Batched implementation of Orthogonal Matching Pursuit (OMP) using BLAS (CPU) and PyTorch (GPU). **The fastest GPU implementation of OMP** — up to **26x faster than SPAMS** (C++) while being pure Python/PyTorch. **Up to 310x faster than scikit-learn** on GPU.


![Benchmark plot](benchmarks/results/benchmark_plot.png)

### Speedup vs scikit-learn

| Config | Best CPU | GPU | SPAMS (C++) | GPU vs SPAMS |
|--------|----------|-----|-------------|-------------|
| Image patches (256×1024, S=32, B=5K) | 5.5x | **310x** | 12.0x | **25.8x faster** |
| Face recognition (8064×1207, S=30, B=1.2K) | 4.9x† | **71x** | 4.9x | **14.6x faster** |
| Audio (512×2048, S=64, B=5K) | 4.5x | **137x** | 11.4x | **12.0x faster** |

† v0_blas (inverse Cholesky + Cython BLAS) wins on CPU for face recognition due to large n_features (8064).

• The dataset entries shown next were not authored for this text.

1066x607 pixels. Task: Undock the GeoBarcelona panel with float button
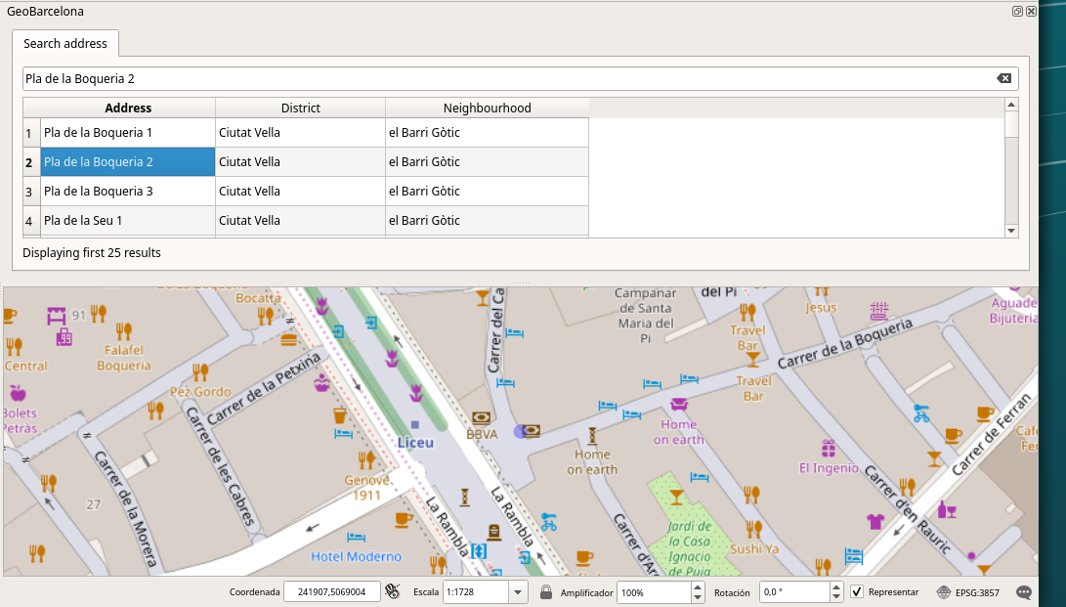pyautogui.click(x=1017, y=11)
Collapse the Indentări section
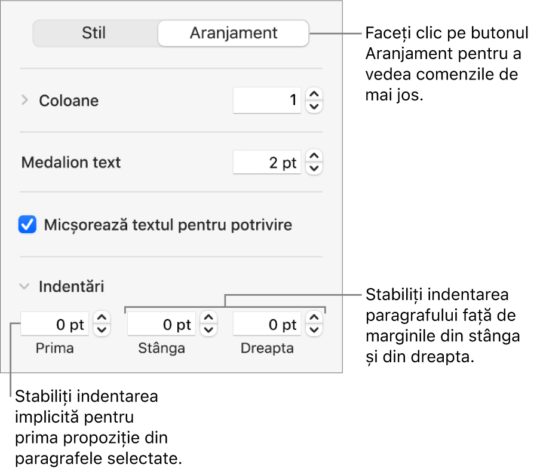Viewport: 537px width, 474px height. point(24,286)
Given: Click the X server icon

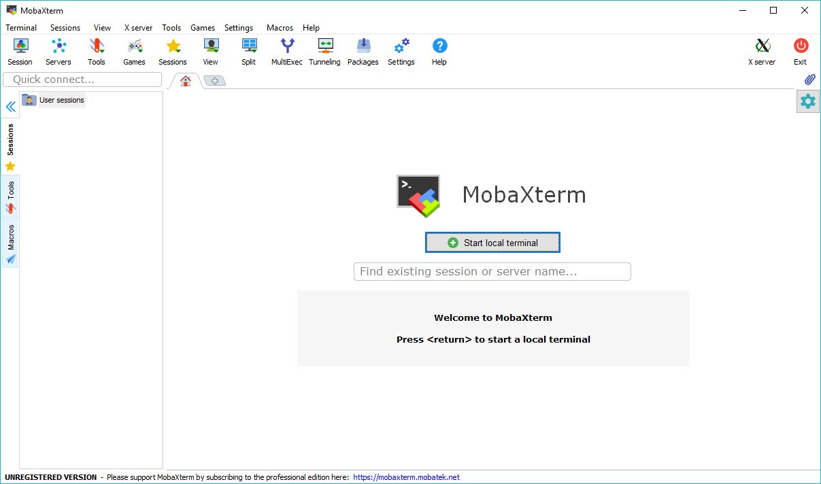Looking at the screenshot, I should coord(762,52).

*Hardware: Intel Xeon 8559C, NVIDIA RTX PRO 6000 Blackwell 102 GB (AWS g7e.8xlarge)*

**There is no other production-ready GPU implementation of OMP.** Existing alternatives either crash on overcomplete dictionaries (cr-sparse) or are CPU-only (sklearn, SPAMS). Batched OMP is the fastest OMP implementation available when you have a GPU.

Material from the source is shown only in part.